Docker notes

Docker notes
Programming
Published

September 1, 2024

image.png

image.png

Docker ABCs: Running a simple application with Docker volume to persist data

  • Step 1: Create Dockerfile

image.png
  • Step 2: Create simple Python application
# app.py
import os
import time

# Create a file and write some content to it
with open("output.txt", "a") as f:
    f.write(f"Hello from Docker!\nTime: {time.time()}\n")

print("File written successfully.")
  • Step 3: Create requirements.txt to specify Python dependencies.

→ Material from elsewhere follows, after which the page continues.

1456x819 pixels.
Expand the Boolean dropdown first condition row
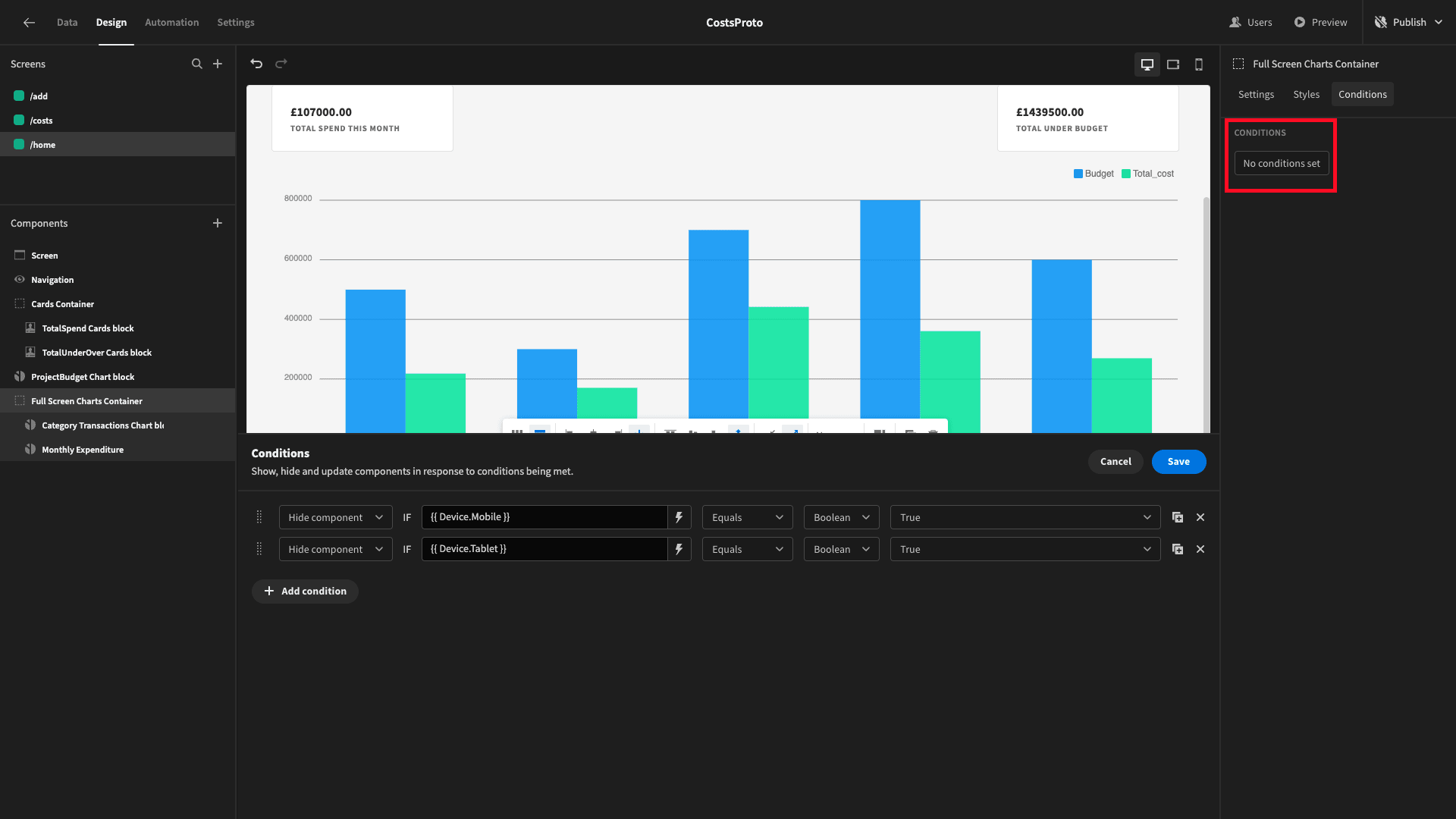841,517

  • Step 4: Build the Docker image using Dockerfile and name it (here my-python-app)

%%bash
docker build -t my-python-app .
  • Step 5: Run the Docker image with a volume
%%bash
docker run -v $(pwd):/app my-python-app
  • Can also run interactively and run from shell from inside a container:
    • When run the container, application will write message + time
    • Can run python app.py from inside the container, which will keep appending to the file
    • exit and the changes will persist
%%bash
docker run -it --name my-python-app-container -v $(pwd):/app my-python-app /bin/bash
  • Don’t forget to remove the container with docker rm my-python-app-container, or better yet, run with rm flag as below:
%%bash
docker run --rm -it --name my-python-app-container -v $(pwd):/app my-python-app /bin/bash

Following Learn Docker in a Month of Lunches by Elton Stoneman

Ch.2: Understanding Docker and Hello World

image.png
  • Note that each container shares the operating system of the host computer!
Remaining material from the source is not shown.